Effect of Different Metal Ions between Nanolayers of Manganese Oxide for Water Oxidation Reaction under Acidic Conditions
Navid Jameei Moghaddam, Nader Akbari, Subhajit Nandy, Keun Hwa Chae, Mohammad Mahdi Najafpour
Abstract
A new approach is used to synthesize various metal ions [Mg(II), Ca(II), Ba(II), Al(III), Zn(II), Cd(II), Mn(II), Fe(III), Co(III), Ni(II), and Cu(II)] between layers of Mn oxide in a pre-synthesized framework of layered Mn–K oxide. These Mn oxides were heated at 60–600 °C, and their electrochemistry and water oxidation reaction (WOR) were investigated at pH = 1. Using this strategy, the framework of the structure of catalysts is the same, and all are synthesized in a layered Mn oxide containing K(I) framework.

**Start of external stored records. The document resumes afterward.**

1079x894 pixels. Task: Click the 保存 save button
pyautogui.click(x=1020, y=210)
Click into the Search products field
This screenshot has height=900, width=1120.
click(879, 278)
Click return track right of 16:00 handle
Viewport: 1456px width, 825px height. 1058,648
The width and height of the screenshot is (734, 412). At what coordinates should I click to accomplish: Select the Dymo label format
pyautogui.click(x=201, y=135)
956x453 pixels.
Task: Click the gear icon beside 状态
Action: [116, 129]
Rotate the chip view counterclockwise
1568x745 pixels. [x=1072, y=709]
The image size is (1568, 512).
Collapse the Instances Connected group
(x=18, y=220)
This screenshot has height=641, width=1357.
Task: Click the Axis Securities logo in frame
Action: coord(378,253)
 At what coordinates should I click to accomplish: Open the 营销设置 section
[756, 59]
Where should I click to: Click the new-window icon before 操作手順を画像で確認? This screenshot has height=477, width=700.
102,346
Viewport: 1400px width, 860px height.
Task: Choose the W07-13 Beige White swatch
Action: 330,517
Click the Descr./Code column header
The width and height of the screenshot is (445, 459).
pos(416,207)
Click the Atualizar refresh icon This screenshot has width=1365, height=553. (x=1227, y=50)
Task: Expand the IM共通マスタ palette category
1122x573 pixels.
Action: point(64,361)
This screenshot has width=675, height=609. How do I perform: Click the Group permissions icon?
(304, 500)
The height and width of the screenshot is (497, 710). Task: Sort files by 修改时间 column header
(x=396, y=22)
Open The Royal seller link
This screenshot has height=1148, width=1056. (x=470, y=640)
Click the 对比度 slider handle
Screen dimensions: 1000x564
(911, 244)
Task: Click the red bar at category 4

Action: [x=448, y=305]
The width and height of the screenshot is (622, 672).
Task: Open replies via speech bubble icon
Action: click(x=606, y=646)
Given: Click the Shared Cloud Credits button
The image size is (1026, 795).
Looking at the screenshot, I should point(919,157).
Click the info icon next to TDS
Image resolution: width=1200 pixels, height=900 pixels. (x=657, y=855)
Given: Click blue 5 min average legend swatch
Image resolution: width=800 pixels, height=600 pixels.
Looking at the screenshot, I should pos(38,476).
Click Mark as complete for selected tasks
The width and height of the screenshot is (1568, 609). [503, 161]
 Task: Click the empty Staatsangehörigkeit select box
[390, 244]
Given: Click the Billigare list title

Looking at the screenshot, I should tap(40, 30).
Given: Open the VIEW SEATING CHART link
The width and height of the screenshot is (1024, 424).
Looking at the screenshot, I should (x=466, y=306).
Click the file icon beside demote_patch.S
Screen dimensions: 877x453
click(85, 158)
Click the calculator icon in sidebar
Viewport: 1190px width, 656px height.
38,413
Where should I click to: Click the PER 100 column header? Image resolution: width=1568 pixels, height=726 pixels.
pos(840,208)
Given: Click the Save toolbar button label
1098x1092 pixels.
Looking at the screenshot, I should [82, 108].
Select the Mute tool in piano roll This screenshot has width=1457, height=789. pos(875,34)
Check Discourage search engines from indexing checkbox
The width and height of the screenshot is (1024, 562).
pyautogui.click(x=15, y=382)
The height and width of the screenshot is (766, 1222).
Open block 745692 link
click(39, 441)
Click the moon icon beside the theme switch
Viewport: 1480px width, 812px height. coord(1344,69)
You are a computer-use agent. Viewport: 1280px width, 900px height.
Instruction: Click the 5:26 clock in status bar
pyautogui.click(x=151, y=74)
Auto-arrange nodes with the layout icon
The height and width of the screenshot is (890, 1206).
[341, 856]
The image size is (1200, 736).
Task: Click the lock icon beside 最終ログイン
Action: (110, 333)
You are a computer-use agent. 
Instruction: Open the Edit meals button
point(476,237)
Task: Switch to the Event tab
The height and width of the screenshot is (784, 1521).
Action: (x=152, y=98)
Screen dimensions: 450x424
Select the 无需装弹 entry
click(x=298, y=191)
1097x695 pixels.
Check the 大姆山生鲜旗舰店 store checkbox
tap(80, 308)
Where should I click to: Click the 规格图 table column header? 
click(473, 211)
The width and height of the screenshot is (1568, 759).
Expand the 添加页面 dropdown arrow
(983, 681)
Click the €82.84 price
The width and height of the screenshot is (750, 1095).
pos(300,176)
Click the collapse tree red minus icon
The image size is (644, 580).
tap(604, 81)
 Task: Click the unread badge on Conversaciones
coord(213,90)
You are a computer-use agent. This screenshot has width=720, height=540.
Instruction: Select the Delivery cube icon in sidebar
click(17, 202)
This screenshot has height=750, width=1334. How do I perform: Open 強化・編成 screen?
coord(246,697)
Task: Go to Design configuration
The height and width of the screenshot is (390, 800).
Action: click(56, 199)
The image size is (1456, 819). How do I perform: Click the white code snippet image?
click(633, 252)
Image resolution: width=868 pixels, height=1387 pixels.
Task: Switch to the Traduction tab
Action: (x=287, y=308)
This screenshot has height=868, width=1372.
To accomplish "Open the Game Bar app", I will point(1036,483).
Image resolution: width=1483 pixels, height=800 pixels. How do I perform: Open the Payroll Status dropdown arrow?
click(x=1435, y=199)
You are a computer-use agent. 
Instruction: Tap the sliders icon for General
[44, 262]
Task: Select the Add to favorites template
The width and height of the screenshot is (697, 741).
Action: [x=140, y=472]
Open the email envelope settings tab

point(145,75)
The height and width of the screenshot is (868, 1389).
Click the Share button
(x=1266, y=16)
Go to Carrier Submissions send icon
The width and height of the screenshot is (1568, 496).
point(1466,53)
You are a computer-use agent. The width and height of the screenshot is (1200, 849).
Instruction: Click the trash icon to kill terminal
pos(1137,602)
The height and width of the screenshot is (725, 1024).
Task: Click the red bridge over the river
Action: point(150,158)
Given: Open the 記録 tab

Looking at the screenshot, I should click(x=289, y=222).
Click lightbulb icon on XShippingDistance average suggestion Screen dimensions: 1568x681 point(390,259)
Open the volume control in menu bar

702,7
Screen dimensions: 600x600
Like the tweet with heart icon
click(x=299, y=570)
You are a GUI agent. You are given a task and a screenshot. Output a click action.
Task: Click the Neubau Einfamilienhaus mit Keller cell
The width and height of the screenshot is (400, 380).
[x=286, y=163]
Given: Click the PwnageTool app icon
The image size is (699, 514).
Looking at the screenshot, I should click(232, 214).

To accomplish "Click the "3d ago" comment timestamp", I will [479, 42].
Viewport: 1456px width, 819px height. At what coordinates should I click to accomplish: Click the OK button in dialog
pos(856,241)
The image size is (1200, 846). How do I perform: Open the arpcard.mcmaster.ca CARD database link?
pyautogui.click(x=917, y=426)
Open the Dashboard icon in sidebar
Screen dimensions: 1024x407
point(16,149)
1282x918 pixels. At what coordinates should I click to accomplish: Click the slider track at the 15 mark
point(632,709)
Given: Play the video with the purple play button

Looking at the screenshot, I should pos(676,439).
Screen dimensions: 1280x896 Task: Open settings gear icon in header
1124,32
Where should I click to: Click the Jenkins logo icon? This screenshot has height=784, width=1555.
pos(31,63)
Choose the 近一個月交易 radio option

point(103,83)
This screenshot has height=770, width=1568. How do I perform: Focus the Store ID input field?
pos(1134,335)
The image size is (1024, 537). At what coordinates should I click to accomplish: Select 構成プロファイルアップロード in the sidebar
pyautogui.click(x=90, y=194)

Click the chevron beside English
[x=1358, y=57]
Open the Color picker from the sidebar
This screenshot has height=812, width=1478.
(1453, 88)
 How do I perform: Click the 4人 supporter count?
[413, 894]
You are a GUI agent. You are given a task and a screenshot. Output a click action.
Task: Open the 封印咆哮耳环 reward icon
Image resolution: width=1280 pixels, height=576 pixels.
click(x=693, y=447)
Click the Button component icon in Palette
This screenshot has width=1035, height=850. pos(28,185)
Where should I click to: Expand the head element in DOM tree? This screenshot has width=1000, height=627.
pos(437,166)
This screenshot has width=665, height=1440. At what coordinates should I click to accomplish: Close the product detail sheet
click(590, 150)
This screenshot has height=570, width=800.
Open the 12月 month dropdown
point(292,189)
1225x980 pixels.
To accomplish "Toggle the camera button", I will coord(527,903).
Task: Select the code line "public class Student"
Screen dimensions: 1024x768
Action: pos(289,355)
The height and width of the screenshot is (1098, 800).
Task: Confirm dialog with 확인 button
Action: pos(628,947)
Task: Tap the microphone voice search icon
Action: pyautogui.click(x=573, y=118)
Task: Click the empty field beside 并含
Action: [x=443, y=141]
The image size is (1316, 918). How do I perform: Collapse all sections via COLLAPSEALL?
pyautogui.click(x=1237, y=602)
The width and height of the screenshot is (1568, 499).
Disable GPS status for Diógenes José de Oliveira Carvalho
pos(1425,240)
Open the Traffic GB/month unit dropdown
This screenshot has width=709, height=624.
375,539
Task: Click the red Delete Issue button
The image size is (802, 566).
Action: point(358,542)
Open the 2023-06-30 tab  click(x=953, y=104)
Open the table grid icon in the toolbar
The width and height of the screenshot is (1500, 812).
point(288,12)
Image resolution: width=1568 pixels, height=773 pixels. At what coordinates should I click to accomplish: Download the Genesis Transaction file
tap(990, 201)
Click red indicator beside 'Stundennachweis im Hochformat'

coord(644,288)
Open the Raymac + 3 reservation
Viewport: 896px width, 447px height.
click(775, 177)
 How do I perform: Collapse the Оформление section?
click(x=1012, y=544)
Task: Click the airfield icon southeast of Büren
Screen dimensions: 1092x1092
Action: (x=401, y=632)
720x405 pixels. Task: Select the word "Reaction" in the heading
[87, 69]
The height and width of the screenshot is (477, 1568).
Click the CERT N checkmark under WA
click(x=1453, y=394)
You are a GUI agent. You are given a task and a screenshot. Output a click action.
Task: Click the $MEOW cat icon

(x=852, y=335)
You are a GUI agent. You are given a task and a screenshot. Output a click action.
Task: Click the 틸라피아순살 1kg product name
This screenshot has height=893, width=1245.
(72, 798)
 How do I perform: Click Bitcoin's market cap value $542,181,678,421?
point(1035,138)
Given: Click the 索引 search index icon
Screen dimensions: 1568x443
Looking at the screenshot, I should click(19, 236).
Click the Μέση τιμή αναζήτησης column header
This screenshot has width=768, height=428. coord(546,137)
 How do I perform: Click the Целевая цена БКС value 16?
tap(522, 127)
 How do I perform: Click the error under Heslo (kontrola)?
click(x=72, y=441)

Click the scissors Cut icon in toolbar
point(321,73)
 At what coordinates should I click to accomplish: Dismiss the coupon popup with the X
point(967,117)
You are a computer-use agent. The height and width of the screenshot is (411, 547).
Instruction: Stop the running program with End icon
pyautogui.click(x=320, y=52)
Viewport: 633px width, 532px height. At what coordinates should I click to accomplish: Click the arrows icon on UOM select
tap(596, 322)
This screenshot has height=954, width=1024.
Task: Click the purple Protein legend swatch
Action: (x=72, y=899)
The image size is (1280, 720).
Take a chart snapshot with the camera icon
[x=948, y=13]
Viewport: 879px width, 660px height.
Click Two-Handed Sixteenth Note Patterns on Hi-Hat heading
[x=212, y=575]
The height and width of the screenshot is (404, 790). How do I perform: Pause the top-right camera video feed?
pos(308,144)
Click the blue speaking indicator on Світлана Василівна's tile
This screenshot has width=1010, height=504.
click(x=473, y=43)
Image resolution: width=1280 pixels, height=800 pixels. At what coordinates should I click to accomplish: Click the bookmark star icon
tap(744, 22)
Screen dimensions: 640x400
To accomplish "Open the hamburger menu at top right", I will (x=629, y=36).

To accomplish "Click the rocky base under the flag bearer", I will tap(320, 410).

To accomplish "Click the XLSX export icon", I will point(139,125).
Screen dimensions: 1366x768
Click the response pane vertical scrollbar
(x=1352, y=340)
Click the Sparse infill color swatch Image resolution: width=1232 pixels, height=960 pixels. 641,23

Thus, comparing different ions in the same framework is easier. After calcination at 300–600 °C, X-ray absorption spectroscopy shows a layered structure with no change in bulk, but XRD shows that a few conversions regarding layered Mn oxide → α-MnO 2 → α-Mn 2 O 3 occur. Indeed, after calcination at 300–600 °C, the formed layered Mn oxide converts into a better WOR catalyst. After calcination at ≥300 °C, small amounts of α-MnO 2 /α-Mn 2 O 3 are formed in the structure, which could be important for WOR. At 600 °C, trace amounts of crystalline α-Mn 2 O 3 are usually formed in the presence of redox-inert ions, which is not an efficient catalyst for WOR. In the presence of redox-active ions, the formation of metal oxides such as Fe, Co, Ni, and Ni oxides is possible at 600 °C. These metal oxides are usually catalysts for WOR. An open structure of layered Mn oxide could increase the WOR activity of these redox-active ions. Thus, Mn ions may not be active sites for WOR and could be a substrate for these redox-active ions. Among the redox-inert ions between the layers of Mn oxides, the presence of Ca(II) at 500 °C results in a significant increase in WOR. Interestingly, a Ca/Mn cluster is present in the biological WOR catalyst.